FOR IMMEDIATE RELEASE CONTACT:
Natacha Thys, Bama Athreya
202 347-4100, exts. 110, 106
Copies of the complaint available online
A leading human rights organization sued the Nestle, Archer Daniels Midland, and Cargill companies today in Federal District Court in Los Angeles for involvement in the trafficking, torture, and forced labor of children who cultivate and harvest cocoa beans which the companies import from Africa. The suit was brought under two federal statutes, the Torture Victims Protection Act and the Alien Tort Claims Act
The Washington, DC-based International Labor Rights Fund (ILRF), along with Alabama-based civil rights firm Wiggins, Childs, Quinn & Pantazis, LLC, filed suit on behalf of a class of Malian children who were trafficked from Mali into the Ivory Coast and forced to work twelve to fourteen hours a day with no pay, little food and sleep, and frequent beatings. The three children acting as class representative plaintiffs are proceeding anonymously, as John Does, because of feared retaliation by the farm owners where they worked.
"It is unconscionable that Nestle, ADM and Cargill have ignored repeated and well-documented warnings over the past several years that the farms they were using to grow cocoa employed child slave labor. They could have put a stop to it years ago, but chose to look the other way. We had to go to court as a last resort," said ILRF attorney, Natacha Thys.
Global Exchange, a San Francisco-based human rights group, has also joined the Complaint and, along with the former child laborers, have also sued Nestle under California's unfair business practice law for false or misleading statements. Global Exchange alleges that to date no effective steps have been taken by the companies to prevent the use of child labor on farms producing cocoa for companies like Nestle, and that these companies have nevertheless led their members and the public to believe otherwise.
Global Exchange will also sponsor demonstrations against Nestle in cities all over the U.S. timed with the opening of the film, "Charlie and the Chocolate Factory."
The complaint follows the July 1, 2005 deadline identified in a voluntary industry initiative, known as the Harkin-Engel Protocol, to eliminate the worst forms of child labor in the West African cocoa industry.

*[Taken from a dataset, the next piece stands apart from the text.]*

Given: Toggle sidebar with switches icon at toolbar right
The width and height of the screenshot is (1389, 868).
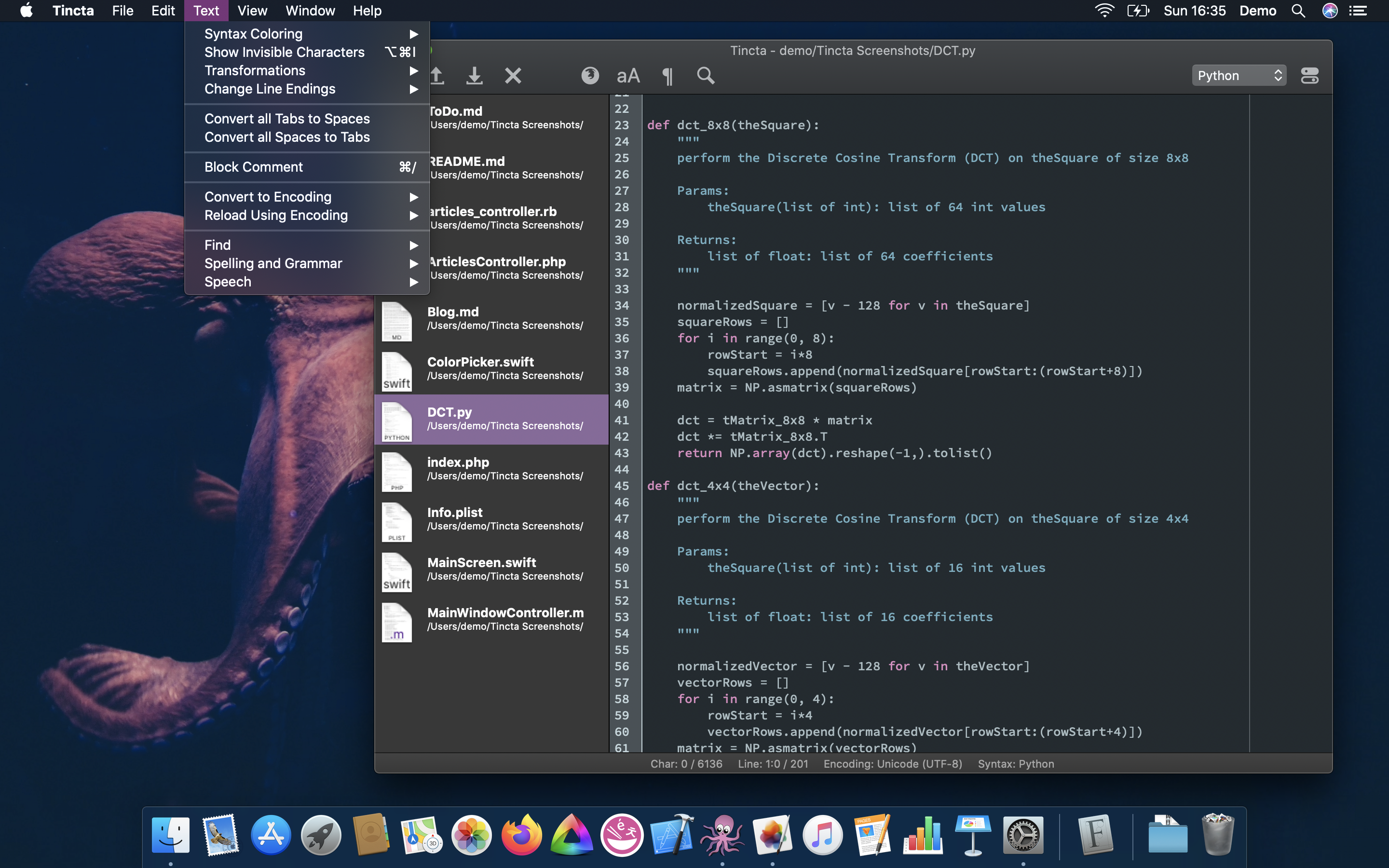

A key part of the Protocol was an obligation to have in place an independent and credible system of farm monitoring, certification, and verification to ensure that child labor was not still taking place, and to also have effective programs on the ground to address and rehabilitate child laborers. The industry failed to establish such a system by the July 1, 2005 deadline, several years since reported stories of child labor in the West Africa cocoa sector began to appear and three years since the Protocol was announced.